*TÂCHE À TRAITER*:
Pouvez-vous recopier mot pour mot les lignes de la liste ci-dessous, en partant de celle qui contient « Image resolution: width=1200 » et en allant jusqu'à celle qui contient « center [1074, 73]. », ces deux lignes comprises ?

*DONNÉES DE TRAVAIL*:
+ + +
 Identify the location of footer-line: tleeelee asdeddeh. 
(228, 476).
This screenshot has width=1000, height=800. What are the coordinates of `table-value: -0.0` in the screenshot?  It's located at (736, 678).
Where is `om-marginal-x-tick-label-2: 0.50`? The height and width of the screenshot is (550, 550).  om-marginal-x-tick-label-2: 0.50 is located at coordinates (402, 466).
+ + +
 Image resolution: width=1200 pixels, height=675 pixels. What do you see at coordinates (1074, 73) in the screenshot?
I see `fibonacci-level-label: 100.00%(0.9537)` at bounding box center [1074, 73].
+ + +
*SOLUTION PROPOSÉE*:
 Image resolution: width=1200 pixels, height=675 pixels. What do you see at coordinates (1074, 73) in the screenshot?
I see `fibonacci-level-label: 100.00%(0.9537)` at bounding box center [1074, 73].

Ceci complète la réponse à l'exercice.